Les positions de Grégoire VII sont contenues les Dictatus Papae (Les préceptes du pape) de 1075, en 27 points, dont certains contestent l'authenticité, alors qu'ils présentent bien, pour la pensée et pour l'expression, ce que les autres écrits de Grégoire font attendre de lui :

Les Dictatus Papae de Grégoire VII, 1075

Traduisons maintenant ces assertions. Le pape affirme :


1. Que l'église Romaine a été fondée par Dieu seul.
2. Que le pontife romain Romain seul peut de droit être appelé universel.
3. Que lui seul peut déposer ou rétablir des évêques.
4. Que, dans un concile, son légat, même de grade peu élevé, est au-dessus de tous les évêques et peut prononcer la déposition de l'un d'eux.
5. Que le pape peut déposer quiconque en son absence.
6. Que, parmi d'autres choses, il ne nous est pas permis de rester dans la même maison que ceux qu'il a excommuniés.
7. Qu'il possède seul le droit, selon les besoins du temps, de faire de nouvelles lois, de rassembler de nouvelles communautés, de faire d'un chapitre canonial une abbaye; et, d'autre part, de diviser un riche évêché ou au contraire, d'en unir des pauvres.
8. Qu'il peut seul employer les insignes impériaux.
9. Qu'au pape seul, tous les princes embrasseront les pieds.
10. Que seul son nom sera prononcé dans les églises.
11. Que c'est là le seul nom dans le monde.
12. Qu'il lui est permis de déposer des empereurs.
13. Qu'il lui est permis de déplacer des évêques si besoin est.
14. Qu'il a le pouvoir d'ordonner un clerc de n'importe quelle église qu'il peut souhaiter.
15. Que celui qui est ordonné par lui peut diriger toute église, mais ne peut pas tenir de rang subalterne; et que nul ne peut obtenir un rang plus élevé d'aucun évêque.
16. Qu'aucun synode ne sera qualifié de général sans son ordre.
17. Qu'aucun chapitre et aucun livre ne sera considéré comme canonique sans son autorité.
18. Qu'un jugement prononcé par lui ne peut être annulé par quiconque; et que seul lui-même, parmi tous, peut le faire.
19. Que lui-même ne peut être jugé par personne.
20. Que personne n'ose condamner celui qui fait appel au siège apostolique.
21. Qu'il tranchera de manière définitive dans les cas les plus importants de chaque église.
22. Que l'Eglise Romaine ne s'est jamais égarée; elle ne s'égarera pas de toute l'éternité, comme en témoigne les saintes Ecritures.
23. Que le pontife Romain, s'il a été canoniquement élu, est fait saint, de manière indubitable, par les mérites de saint Pierre et saint Ennode, évêque de Pavie, qui témoignent pour lui, beaucoup de saints pères étant d'accord avec lui. Ainsi qu'il est écrit dans les décrets du pape Symmaque.
24. Que, par son pouvoir et son consentement, des subalternes auront le droit de porter des accusations.
25. Qu'il peut déposer et rétablir des évêques en dehors de toute assemblée ou concile.
26. Que celui qui n'est pas en paix avec l'Eglise Romaine ne peut pas être considéré comme catholique.
27. Qu'il peut délier des sujets de leur fidélité (féauté) à de mauvais hommes.

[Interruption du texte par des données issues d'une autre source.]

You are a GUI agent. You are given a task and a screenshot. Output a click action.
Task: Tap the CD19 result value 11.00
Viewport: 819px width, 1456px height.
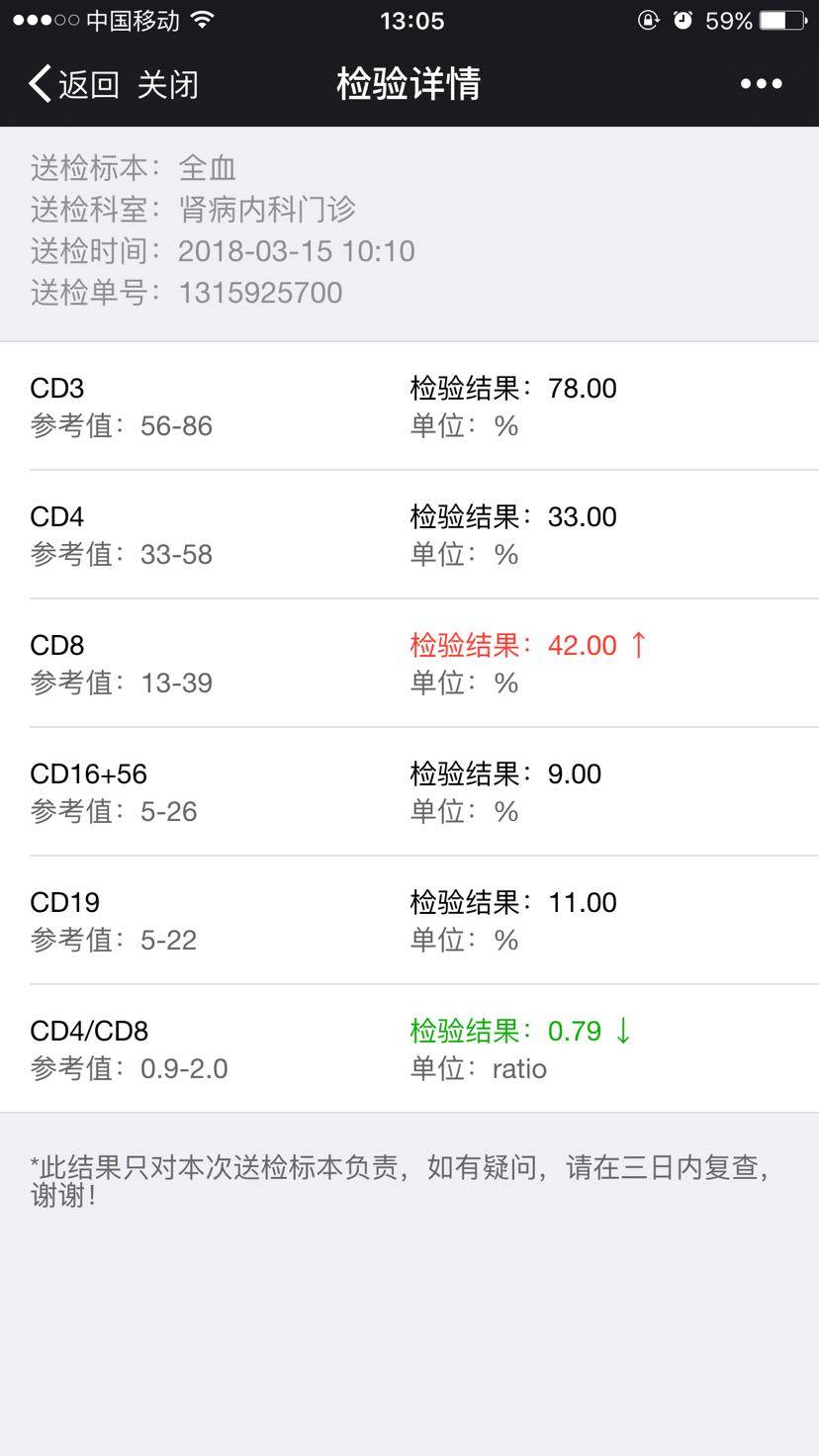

Les cours princières, royales ou impériales d'Europe feront tout pour ignorer ce texte, qui ne sera publié ni en Angleterre, ni dans l'empire Ottonien, ni en Espagne. En France, nous savons déjà qu'Hugues de Die, le précieux légat du pape, obtenait de bons résultats.

En Angleterre, pourtant, Guillaume était conseillé et soutenu par Lanfranc, archevêque de Canterbury, et le concile de Winchester (1076) mitigea, de sa propre autorité, les décrets romains sur le célibat, en permettant aux prêtres des villages et des châteaux de garder leurs femmes; le roi continua d'exercer le droit d'investiture, et le pape céda ou se tut.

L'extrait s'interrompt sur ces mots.